**TASK ITEM:** Give back exactly the stretch of data below from the line holding "Task: Click the" through the line holding "Task: Select the", both ends included, and leave the remaining lines out.

**SUPPLIED DATA:**
- - -
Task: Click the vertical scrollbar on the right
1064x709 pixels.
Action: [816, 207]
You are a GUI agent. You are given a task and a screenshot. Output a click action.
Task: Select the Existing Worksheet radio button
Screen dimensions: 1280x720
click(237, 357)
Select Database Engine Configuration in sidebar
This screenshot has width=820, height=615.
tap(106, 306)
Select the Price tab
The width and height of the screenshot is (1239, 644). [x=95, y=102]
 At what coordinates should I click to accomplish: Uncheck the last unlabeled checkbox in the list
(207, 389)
- - -
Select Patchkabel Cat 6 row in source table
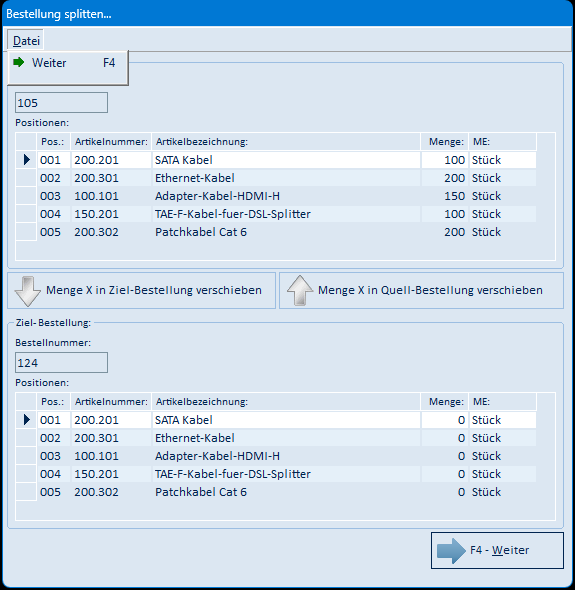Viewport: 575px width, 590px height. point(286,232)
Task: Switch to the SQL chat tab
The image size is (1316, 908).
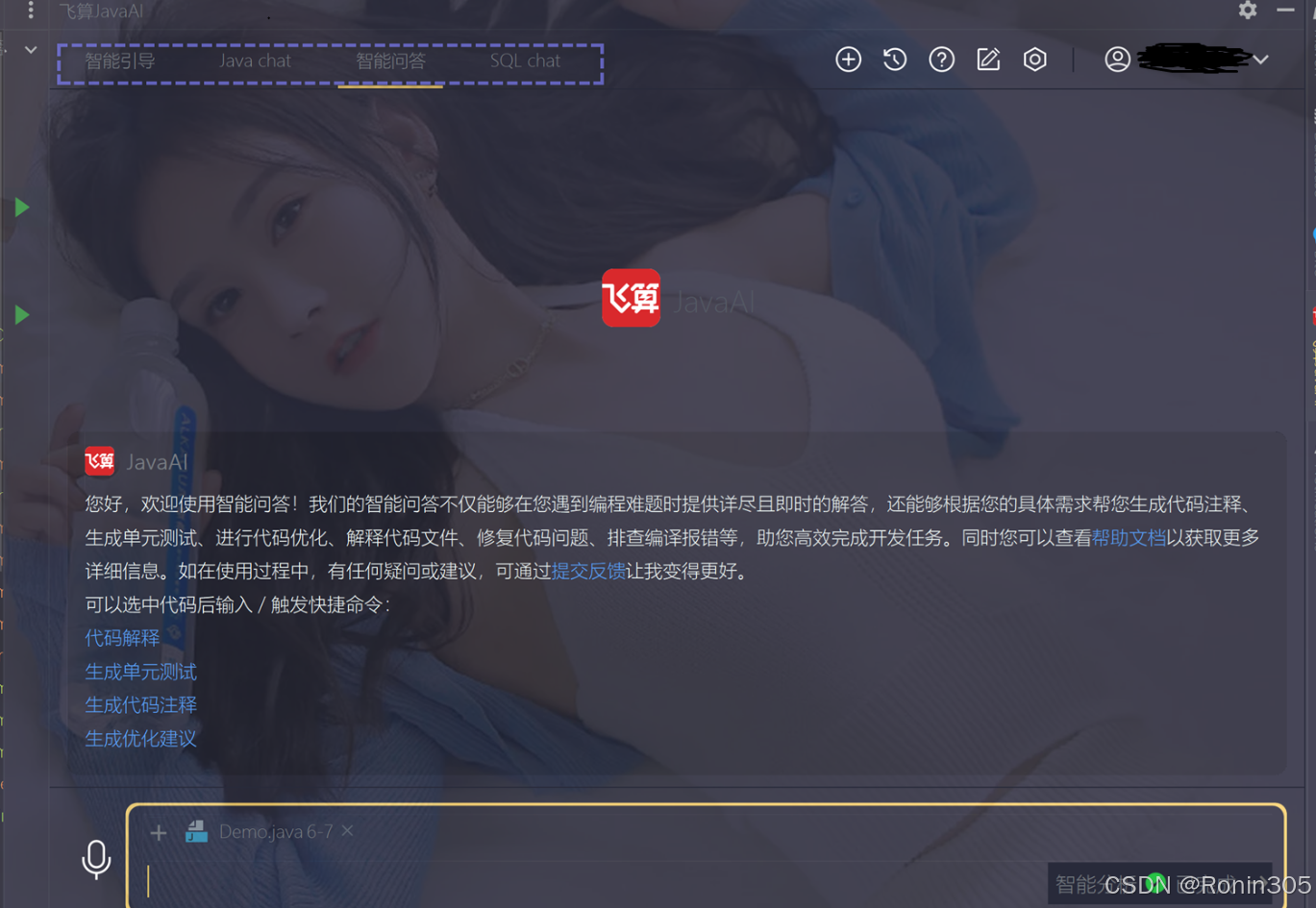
- - -
**RESULT:**
Task: Click the vertical scrollbar on the right
1064x709 pixels.
Action: [816, 207]
You are a GUI agent. You are given a task and a screenshot. Output a click action.
Task: Select the Existing Worksheet radio button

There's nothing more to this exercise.